Exercise =
The task calls for each record to be given again unchanged, minus any pictures.

Records to process =
•••••

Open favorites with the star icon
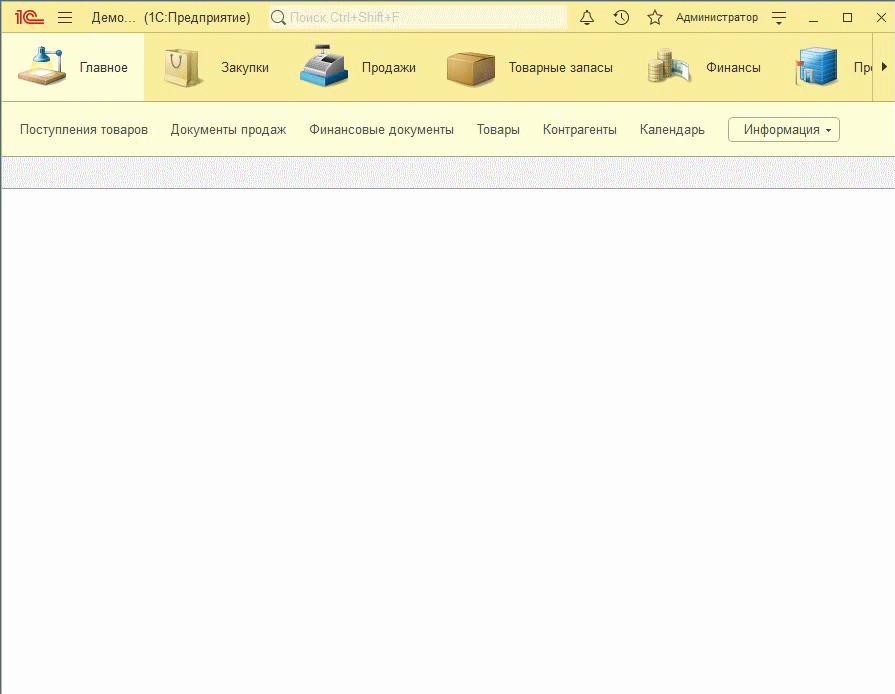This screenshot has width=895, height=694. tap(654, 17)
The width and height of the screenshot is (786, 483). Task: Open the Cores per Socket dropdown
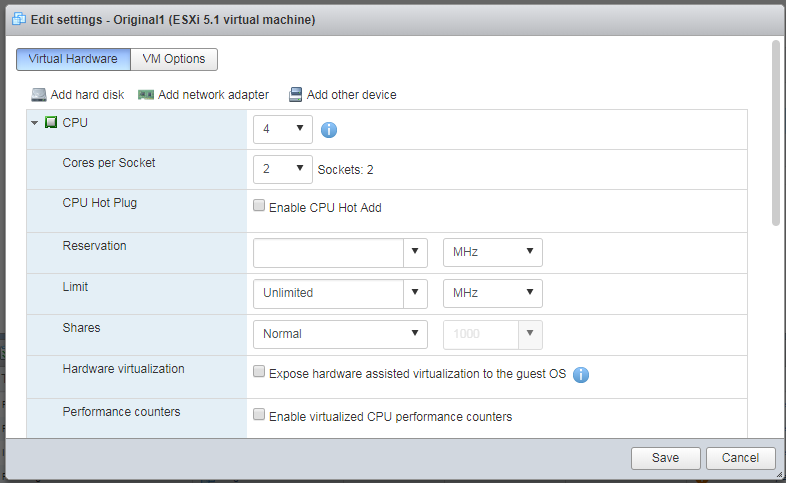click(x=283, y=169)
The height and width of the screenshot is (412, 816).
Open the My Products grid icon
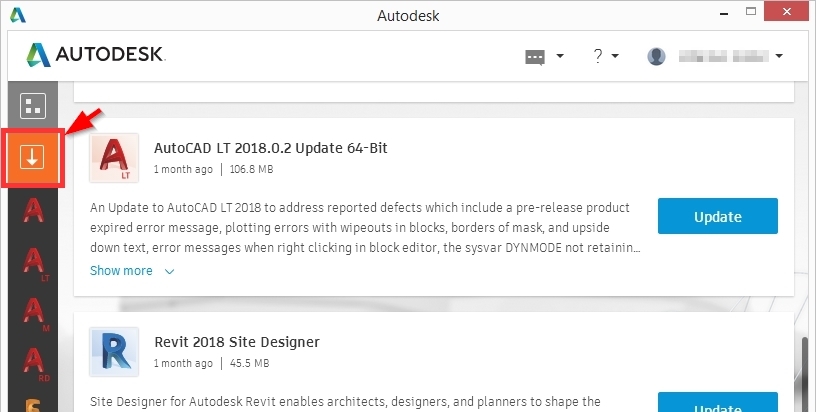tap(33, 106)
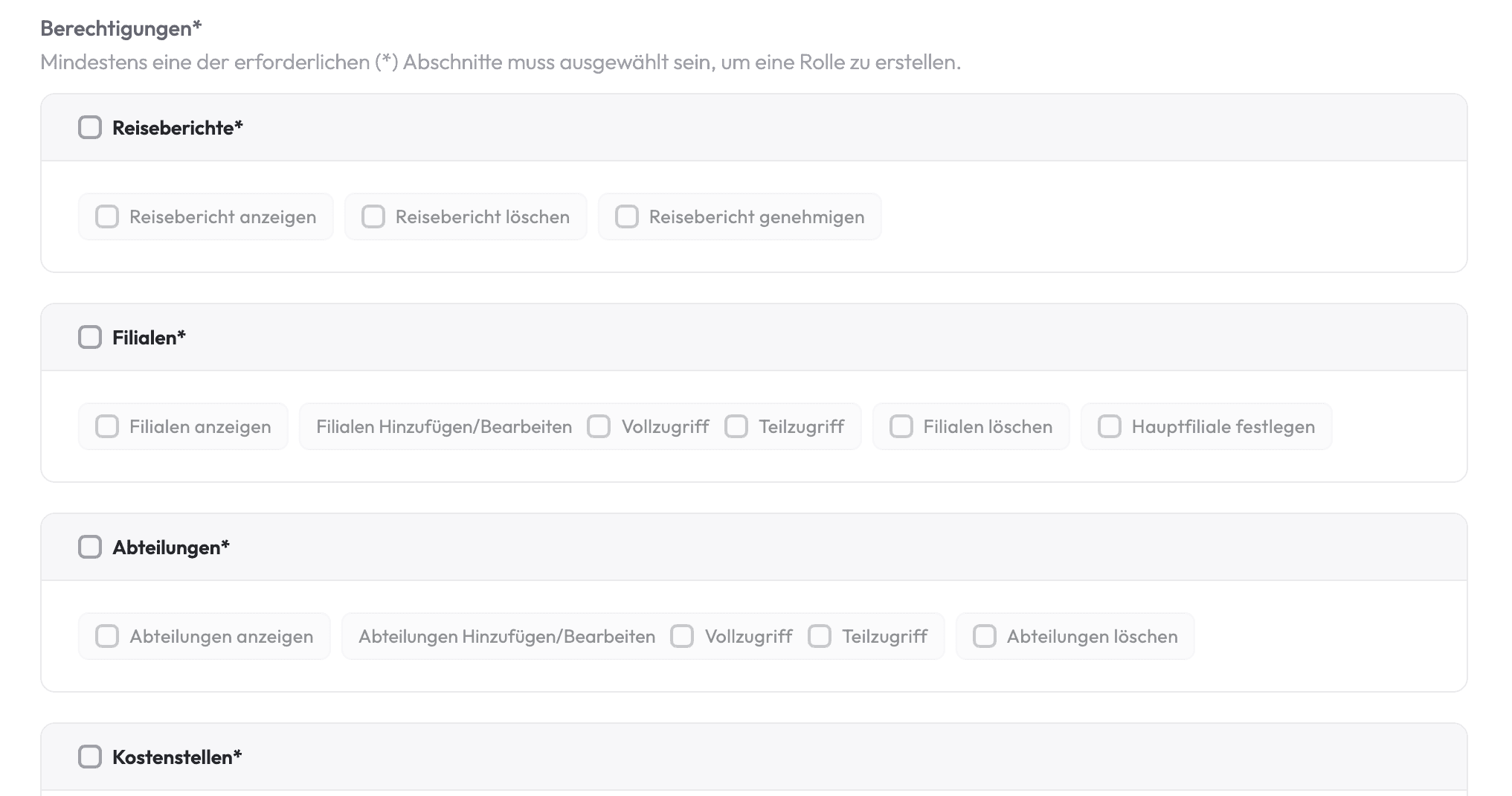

•••••

Worked solution =
Open favorites with the star icon
This screenshot has width=895, height=694. tap(654, 17)
The width and height of the screenshot is (786, 483). Task: Open the Cores per Socket dropdown
click(x=283, y=169)
The height and width of the screenshot is (412, 816).
Open the My Products grid icon
tap(33, 106)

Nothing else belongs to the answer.